US border effort sputters as migrants cross again
MEXICALI, Mexico (AP) — A U.S. effort to discourage immigrants’ repeated attempts to enter the country illegally by dropping them back in Mexico hundreds of miles away from where they were caught has been sharply scaled back after producing relatively modest gains.
U.S. authorities insist the Alien Transfer Exit Program has contributed to overall achievements in border security and say the cutbacks reflected a need to shift resources to deal with Central Americans pouring into Texas.
The government has flown or bused hundreds of thousands of Mexican men to faraway border cities since February 2008, believing they would give up after being separated from their smugglers.
But government statistics and interviews with migrants in Mexican shelters suggest the dislocation is a relatively ineffective deterrent, especially for immigrants with spouses, children and roots in the U.S.
After being dropped off, many get on another bus and head right back to where they started. Once there, they reunite with their smugglers for another attempt, taking advantage of a standard practice that they pay only when they cross successfully.
“It’s a nuisance. That’s all,” said Pablo Hernandez, 50, who lingered in the hallway of a shelter in Mexicali, swapping stories with other migrants after the U.S. government took him on a five-hour bus ride from Tucson, Arizona.
He planned to take a commercial bus to the Mexican town of Altar to reunite with his smuggler, who provided a phone number and said he wouldn’t demand his $3,400 fee until Hernandez made it.
The challenges illustrate the limits and pitfalls of massive spending increases on border enforcement.
Despite overwhelming numbers of Central Americans crossing in Texas, the Border Patrol is making strides by key measures, including a drop in the percentage of migrants who are arrested entering the country again after being caught.
The recidivism rate for all migrants arrested on the Mexican border fell to 16 percent in the 2013 fiscal year from 17 percent a year earlier, 20 percent in 2011, 24 percent in 2010 and 27 percent in 2009.
But results for ATEP, as the program is known, were higher: 25 percent last year, up from 24 percent the previous year, down from 28 percent the year before, 33 percent in 2010 and 34 percent in 2009.
Last year’s 9-point difference between ATEP and the overall rate matched the widest ever.

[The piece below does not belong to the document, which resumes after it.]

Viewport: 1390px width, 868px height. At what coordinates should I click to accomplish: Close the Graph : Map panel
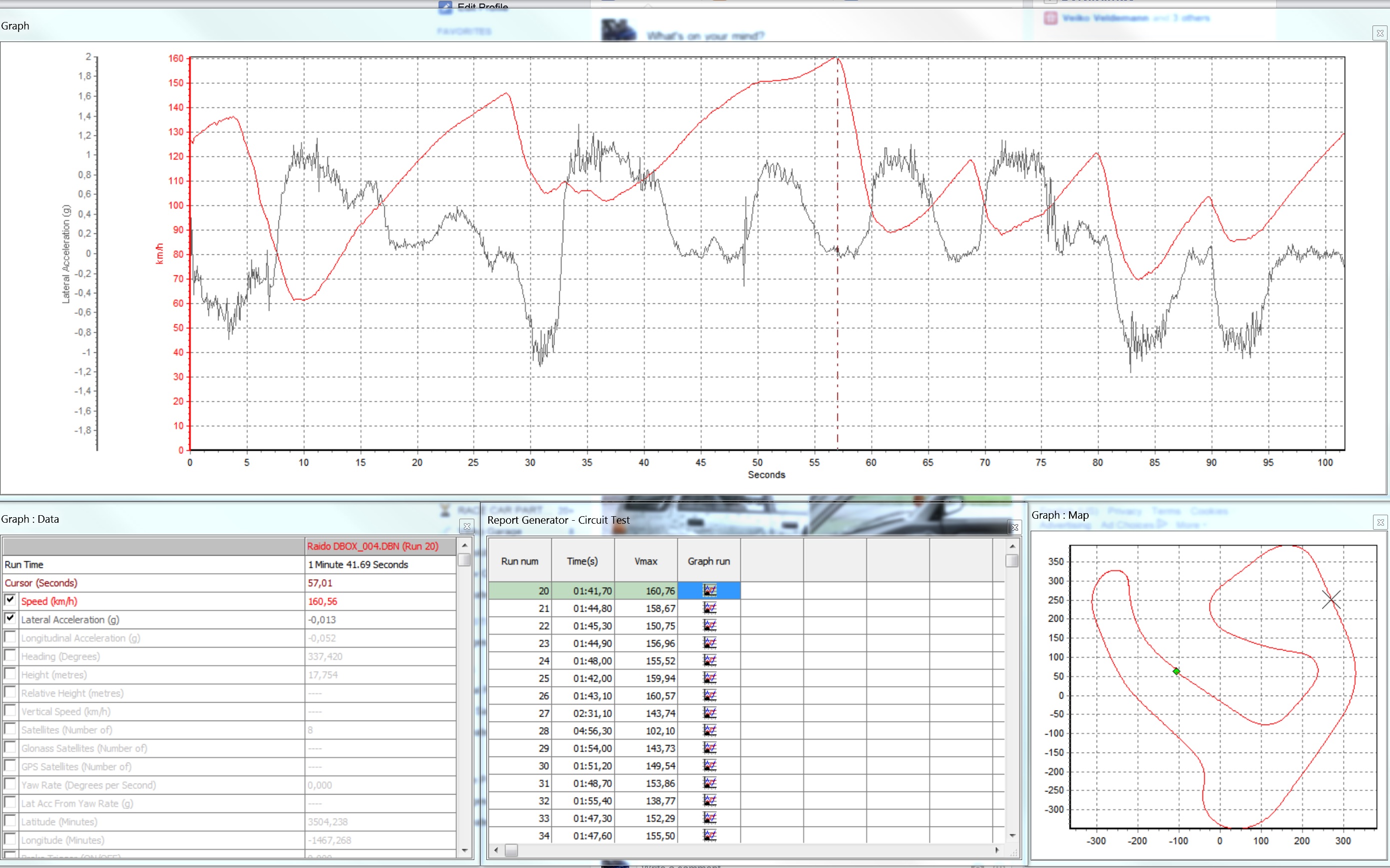(x=1380, y=522)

ATEP has barely fared better than “voluntary returns,” the term for migrants who are simply turned around without being charged. Criminal prosecutions have yielded the lowest recidivism rates.
Without fanfare, the U.S. Immigration and Customs Enforcement agency largely withdrew from ATEP last June after spending $15.2 million to fly 50,295 Mexican men on 421 flights from Harlingen, Texas, to California’s Imperial Valley, which neighbors Mexicali.

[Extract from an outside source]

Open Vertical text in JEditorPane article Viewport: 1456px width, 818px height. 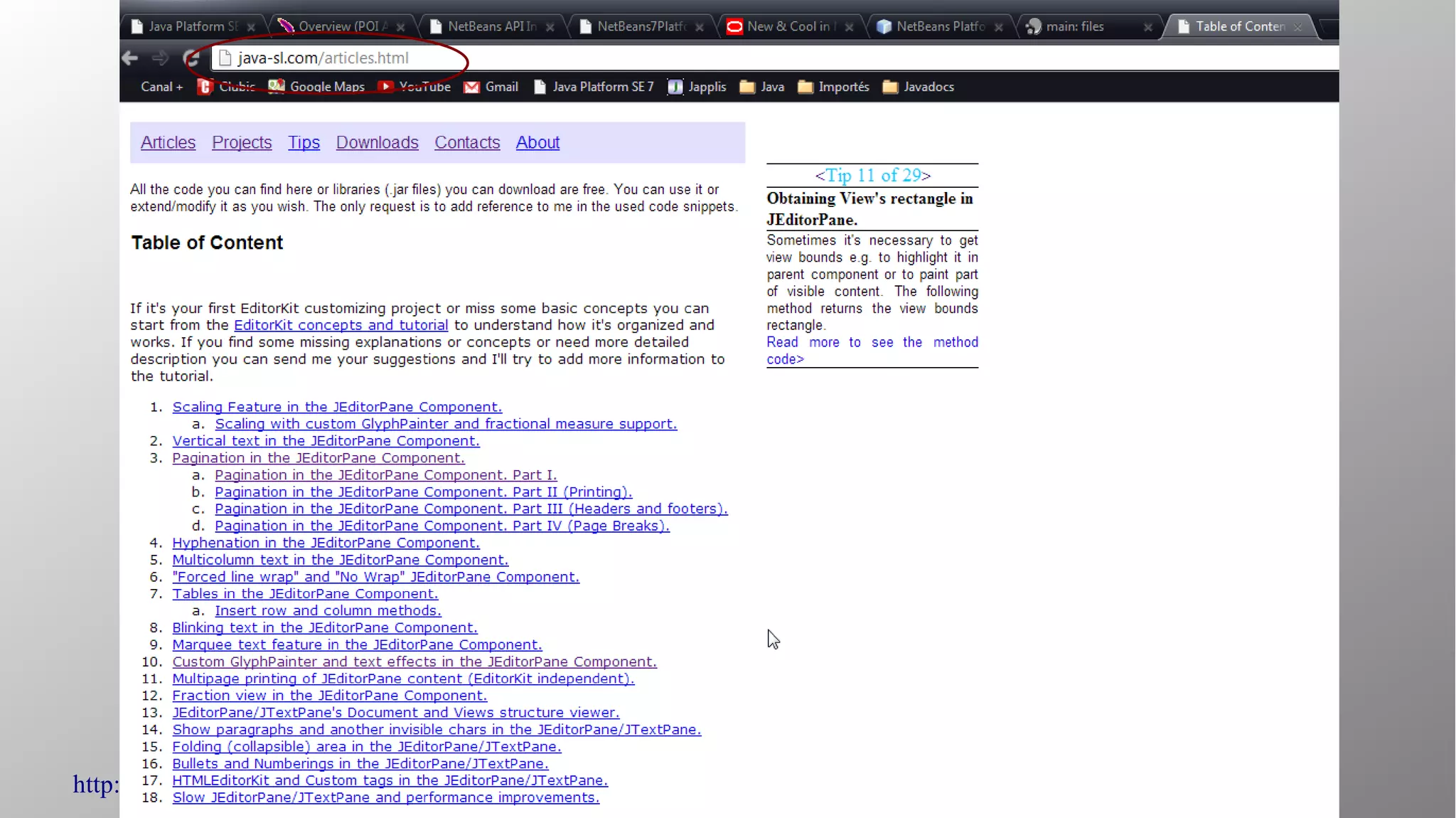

ICE virtually stopped providing detention space for ATEP and pulled back on bus transportation.
Thomas Homan, ICE’s executive associate director for enforcement and removal operations, told a congressional panel in March that ATEP was “a good border enforcement strategy” but that ICE shifted money to flying home Central Americans who cross in South Texas, the busiest corridor for illegal crossings.
On Tuesday, President Barack Obama asked Congress for $3.7 billion in emergency spending to deal with that crisis.
U.S. Customs and Border Protection, which oversees the Border Patrol, said in a statement that ATEP has disrupted smuggling networks and contributed to an overall decline in recidivism rates. The program, it said, “was designed specifically to create displacement and increase time between entry attempts.”
Asked to provide the cost, Customs and Border Protection said ATEP “uses resources that were already in place ... and cannot be separated from the normal cost of doing business.”
Until last year, ICE typically paid a night of detention, which cost an average of $119 a person.
Air-conditioned buses still leave the Border Patrol’s Tucson compound each weekday with up to 188 passengers. Two follow a 700-mile route east to Del Rio, Texas, where they are dropped off in the neighboring Mexican city of Ciudad Acuna. Two head about 300 miles west toward Mexicali.
As ATEP grew, Mexicali became the top destination for those deported to Mexico, peaking at 66,517 in 2012, a 24 percent increase from two years earlier, according to Mexico’s National Immigration Institute. Several migrant shelters opened in the sprawling city of 750,000 to handle the influx.
Migrants gravitate to a breezy, sunlit hallway to discuss their next moves at the Hotel of the Deported Migrant, which housed up to 300 people a night after opening in 2010. The Mexican government offers discounted bus tickets and a limited number of free flights to their hometowns, but few consider it.
Abel Delgado, who lived in the Phoenix area for 23 years and was a cook and construction worker before he was deported in 2010, was bused from Tucson after four days of walking through the Arizona desert.
The 30-year-old planned to reunite with his smuggler for another attempt in Arizona after the summer heat, determined to rejoin his wife and daughters, ages 5 and 8.
“If I didn’t have family, I’d stay here,” he said.